W. E. Dunshee, who began his mercantile career here in 1856, deals in groceries and provisions, though he formerly kept a general store.
F. W. Nash began the boot and shoe business in the spring of 1884, as successor to M. S. Wilds, who had carried on the business over thirty years, and who built the block. Mr. Nash also carries on the dry goods and fancy goods trade in the same block, in which he succeeded G. P. Phalen in 1884.
N. F. Dunshee began the dry goods business in W. E. Dunshee’s block in 1883. In company with Willis Peak he formerly carried on the same business where W. H. Miller now is.
C. S. Bristol, jewelry and boots and shoes, began business in 1872 upon the opposite side of the street from his present location, to which he moved in 1873.
E. C. Dike, hardware, stoves, tinware, etc., began business here in 1869 as Dike, Bixby & Co.; he became sole proprietor in 1880.
S. W. Hatch, undertaking, furniture and carpets, began business in 1870.
C. P. Abernethy, grocery and market, began at his present location in 1884.
D. M. Strong, grocery and market, began business in his present store in 1883.
Dr. D. A. Bisbee, proprietor of the “Village Drug Store,” bought out Hiram Shattuck in 1880, who had been in the business here a number of years.
Dr. E. M. Kent, drugs and medicines, began business in 1872.
Peter H. Lander & Co., cigar-makers and dealers, in business here since October, 1884, employ twenty hands.
C.E. Smith carries on the photograph gallery, and sells picture frames.
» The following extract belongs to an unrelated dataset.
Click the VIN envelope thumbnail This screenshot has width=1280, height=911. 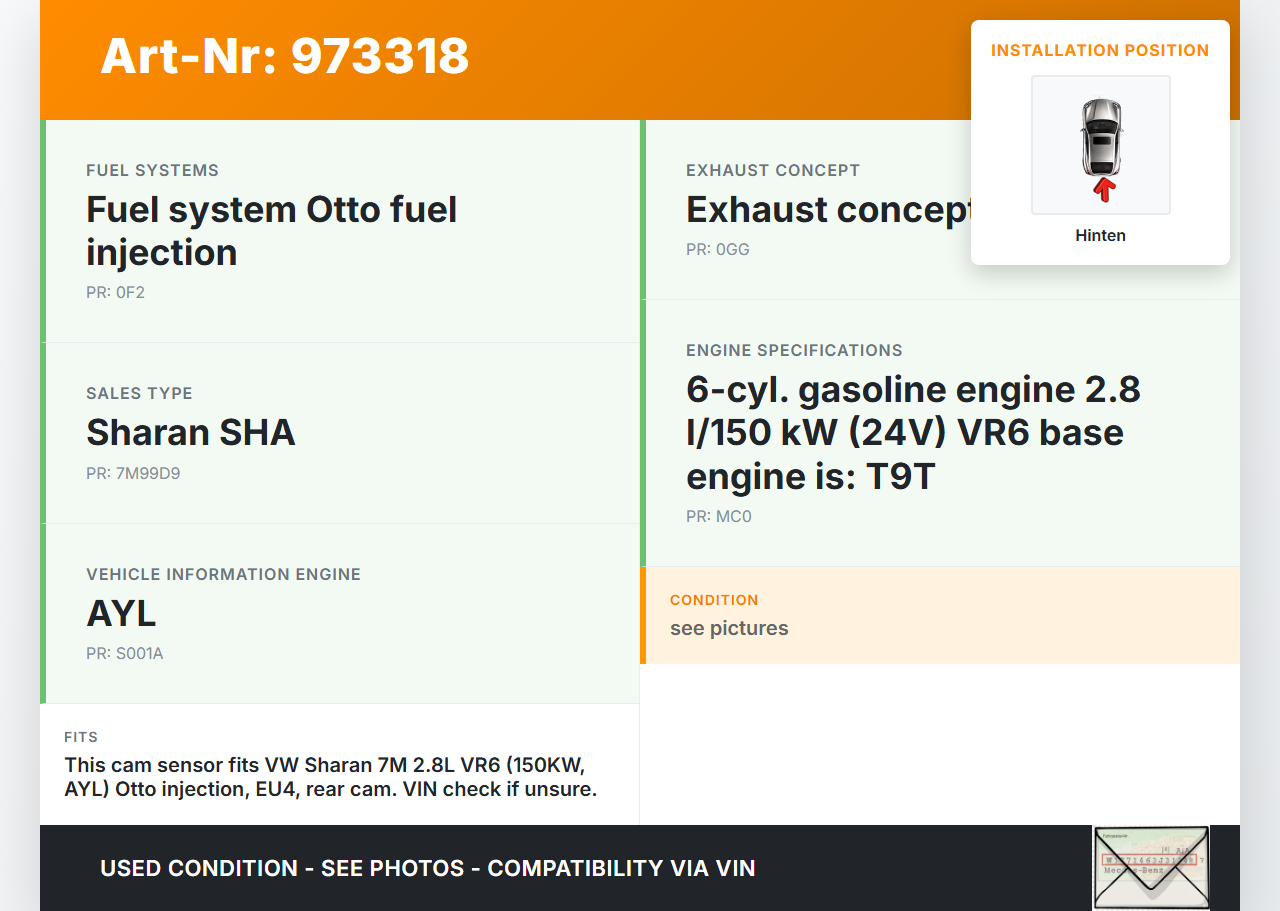pos(1150,867)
J. Miller is a merchant tailor.
M.W., P.P. and J.S. Wilson established the Bristol Herald in May, 1879, under the firm name of Wilson Brothers. The paper is an eight column Republican sheet. They also do job printing.
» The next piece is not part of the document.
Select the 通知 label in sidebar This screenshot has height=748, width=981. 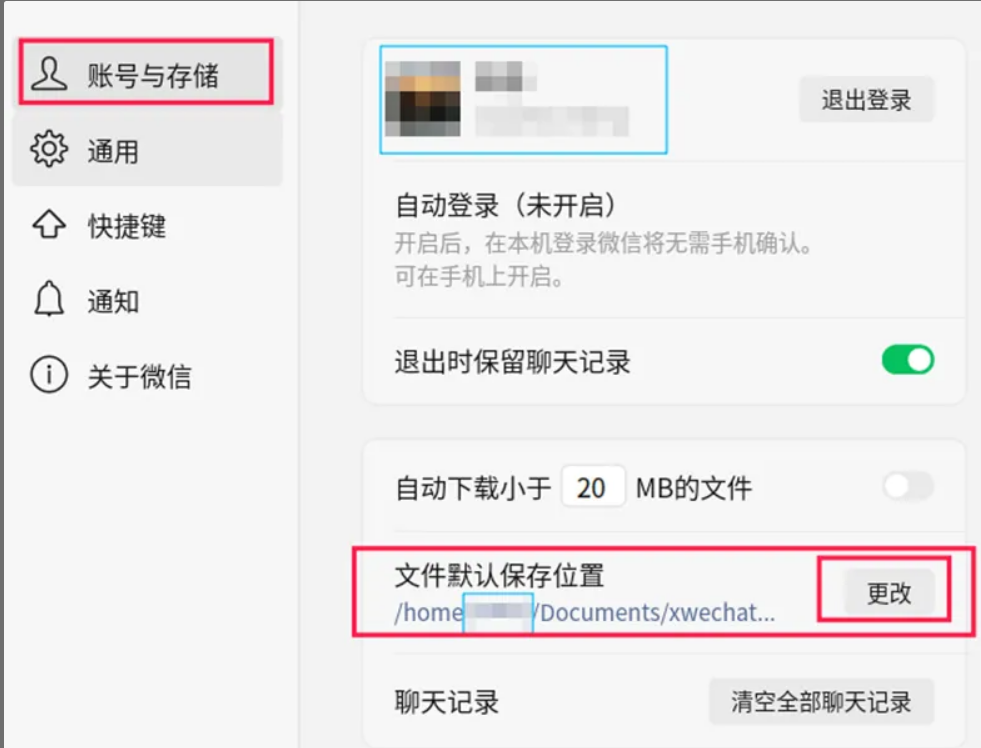click(113, 301)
The Bristol House was bought by Abram Gaige, father to T. B. Gaige, and rebuilt by him about 1820. He continued in the hotel business here until about 1834 or 1835, when he was succeeded by his son, D. R. Gaige, and Luman Munson. Among those who have acted as its landlord may be mentioned Samuel Eddy, William Rutherford, Ransom Taft, Partch & Post, and David Brown, the latter of whom sold to the present proprietor, J. J. Ridley, in February, 1871.
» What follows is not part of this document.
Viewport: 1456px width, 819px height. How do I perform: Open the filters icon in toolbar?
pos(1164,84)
W. W. Rider, the lawyer of Bristol, was born here in 1841. He studied law with Horatio Needham, was admitted to the bar in 1865, and has practiced here since.
Dr. E. G. Prime was born in Bristol in 1843. He graduated from the Jefferson Medical College of Philadelphia in 1870, and from the Royal College of Edinburgh, Scotland, in June, 1882. He practiced one year in Glasgow, in Rutland two years, Boston one year, and has been in Bristol since.
Dr. D. A. Bisbee, born in Brandon in 1852, graduated from the Michigan University in 1875, and came here in 1879.
Dr. E. M. Kent, born in Lincoln in 1843, graduated from the University of Vermont in 1866, and has practiced here since.
D. A. A. Dean was born in Monkton in 1857, graduated from the University of New York in 1878, and has practiced here since.
Dr. George O. W. Farnham was born in Shoreham in 1859, graduated from the University of Vermont in 1883, and has been here since.
H. A. Hasseltine studied dentistry with A. A. Rosseter, and began practice here in 1877.
E. W. Shattuck studied in Bristol and at Lowell, Mass., and began the practice of dentistry here in 1881.